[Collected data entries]
'''

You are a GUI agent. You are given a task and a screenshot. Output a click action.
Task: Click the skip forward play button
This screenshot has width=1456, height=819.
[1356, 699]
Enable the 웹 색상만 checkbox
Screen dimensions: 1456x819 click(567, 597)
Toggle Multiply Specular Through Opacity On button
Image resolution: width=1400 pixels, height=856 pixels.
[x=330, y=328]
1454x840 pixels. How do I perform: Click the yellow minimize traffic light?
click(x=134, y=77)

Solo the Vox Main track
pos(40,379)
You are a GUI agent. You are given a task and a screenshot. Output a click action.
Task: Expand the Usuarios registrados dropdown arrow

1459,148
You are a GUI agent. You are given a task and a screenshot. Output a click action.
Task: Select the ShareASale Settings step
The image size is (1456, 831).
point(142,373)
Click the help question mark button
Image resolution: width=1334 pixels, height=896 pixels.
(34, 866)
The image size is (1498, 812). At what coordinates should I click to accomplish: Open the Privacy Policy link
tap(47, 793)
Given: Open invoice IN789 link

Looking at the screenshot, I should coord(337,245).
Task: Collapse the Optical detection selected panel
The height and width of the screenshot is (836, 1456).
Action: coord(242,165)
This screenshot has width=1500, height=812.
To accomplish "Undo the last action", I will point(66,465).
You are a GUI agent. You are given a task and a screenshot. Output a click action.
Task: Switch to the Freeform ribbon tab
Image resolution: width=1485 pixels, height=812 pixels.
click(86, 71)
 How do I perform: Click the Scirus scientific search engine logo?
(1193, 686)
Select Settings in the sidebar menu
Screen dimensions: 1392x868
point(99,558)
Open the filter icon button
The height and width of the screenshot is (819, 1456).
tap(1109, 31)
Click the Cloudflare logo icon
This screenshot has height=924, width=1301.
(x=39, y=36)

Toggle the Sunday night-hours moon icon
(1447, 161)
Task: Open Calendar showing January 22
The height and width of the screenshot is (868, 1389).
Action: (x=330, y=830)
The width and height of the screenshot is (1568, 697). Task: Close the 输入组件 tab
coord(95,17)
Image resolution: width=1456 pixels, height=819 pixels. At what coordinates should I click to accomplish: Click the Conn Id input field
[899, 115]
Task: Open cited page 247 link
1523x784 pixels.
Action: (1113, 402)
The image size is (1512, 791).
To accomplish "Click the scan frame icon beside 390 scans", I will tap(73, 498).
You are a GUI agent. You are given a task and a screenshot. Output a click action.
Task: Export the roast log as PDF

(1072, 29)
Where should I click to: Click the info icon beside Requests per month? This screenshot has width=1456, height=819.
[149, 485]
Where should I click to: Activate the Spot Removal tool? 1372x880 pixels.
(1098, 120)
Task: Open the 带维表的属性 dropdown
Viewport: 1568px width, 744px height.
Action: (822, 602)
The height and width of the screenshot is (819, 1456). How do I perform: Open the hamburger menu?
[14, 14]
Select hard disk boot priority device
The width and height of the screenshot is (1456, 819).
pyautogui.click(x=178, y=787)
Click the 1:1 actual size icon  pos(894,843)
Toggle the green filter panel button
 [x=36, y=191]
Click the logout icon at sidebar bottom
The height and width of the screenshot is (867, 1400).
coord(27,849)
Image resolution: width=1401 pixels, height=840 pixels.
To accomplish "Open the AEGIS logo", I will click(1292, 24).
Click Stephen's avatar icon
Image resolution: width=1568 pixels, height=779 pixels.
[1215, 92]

'''

→ PROBLEM DESCRIPTION
All of the records above should be copied exactly.

→ TASK SOLUTION
You are a GUI agent. You are given a task and a screenshot. Output a click action.
Task: Click the skip forward play button
This screenshot has width=1456, height=819.
[1356, 699]
Enable the 웹 색상만 checkbox
Screen dimensions: 1456x819 click(567, 597)
Toggle Multiply Specular Through Opacity On button
Image resolution: width=1400 pixels, height=856 pixels.
[x=330, y=328]
1454x840 pixels. How do I perform: Click the yellow minimize traffic light?
click(x=134, y=77)

Solo the Vox Main track
pos(40,379)
You are a GUI agent. You are given a task and a screenshot. Output a click action.
Task: Expand the Usuarios registrados dropdown arrow

1459,148
You are a GUI agent. You are given a task and a screenshot. Output a click action.
Task: Select the ShareASale Settings step
The image size is (1456, 831).
point(142,373)
Click the help question mark button
Image resolution: width=1334 pixels, height=896 pixels.
(34, 866)
The image size is (1498, 812). At what coordinates should I click to accomplish: Open the Privacy Policy link
tap(47, 793)
Given: Open invoice IN789 link

Looking at the screenshot, I should coord(337,245).
Task: Collapse the Optical detection selected panel
The height and width of the screenshot is (836, 1456).
Action: coord(242,165)
This screenshot has width=1500, height=812.
To accomplish "Undo the last action", I will point(66,465).
You are a GUI agent. You are given a task and a screenshot. Output a click action.
Task: Switch to the Freeform ribbon tab
Image resolution: width=1485 pixels, height=812 pixels.
click(86, 71)
 How do I perform: Click the Scirus scientific search engine logo?
(1193, 686)
Select Settings in the sidebar menu
Screen dimensions: 1392x868
point(99,558)
Open the filter icon button
The height and width of the screenshot is (819, 1456).
tap(1109, 31)
Click the Cloudflare logo icon
This screenshot has height=924, width=1301.
(x=39, y=36)

Toggle the Sunday night-hours moon icon
(1447, 161)
Task: Open Calendar showing January 22
The height and width of the screenshot is (868, 1389).
Action: (x=330, y=830)
The width and height of the screenshot is (1568, 697). Task: Close the 输入组件 tab
coord(95,17)
Image resolution: width=1456 pixels, height=819 pixels. At what coordinates should I click to accomplish: Click the Conn Id input field
[899, 115]
Task: Open cited page 247 link
1523x784 pixels.
Action: (1113, 402)
The image size is (1512, 791).
To accomplish "Click the scan frame icon beside 390 scans", I will tap(73, 498).
You are a GUI agent. You are given a task and a screenshot. Output a click action.
Task: Export the roast log as PDF

(1072, 29)
Where should I click to: Click the info icon beside Requests per month? This screenshot has width=1456, height=819.
[149, 485]
Where should I click to: Activate the Spot Removal tool? 1372x880 pixels.
(1098, 120)
Task: Open the 带维表的属性 dropdown
Viewport: 1568px width, 744px height.
Action: (822, 602)
The height and width of the screenshot is (819, 1456). How do I perform: Open the hamburger menu?
[14, 14]
Select hard disk boot priority device
The width and height of the screenshot is (1456, 819).
pyautogui.click(x=178, y=787)
Click the 1:1 actual size icon  pos(894,843)
Toggle the green filter panel button
 [x=36, y=191]
Click the logout icon at sidebar bottom
The height and width of the screenshot is (867, 1400).
coord(27,849)
Image resolution: width=1401 pixels, height=840 pixels.
To accomplish "Open the AEGIS logo", I will click(1292, 24).
Click Stephen's avatar icon
Image resolution: width=1568 pixels, height=779 pixels.
[1215, 92]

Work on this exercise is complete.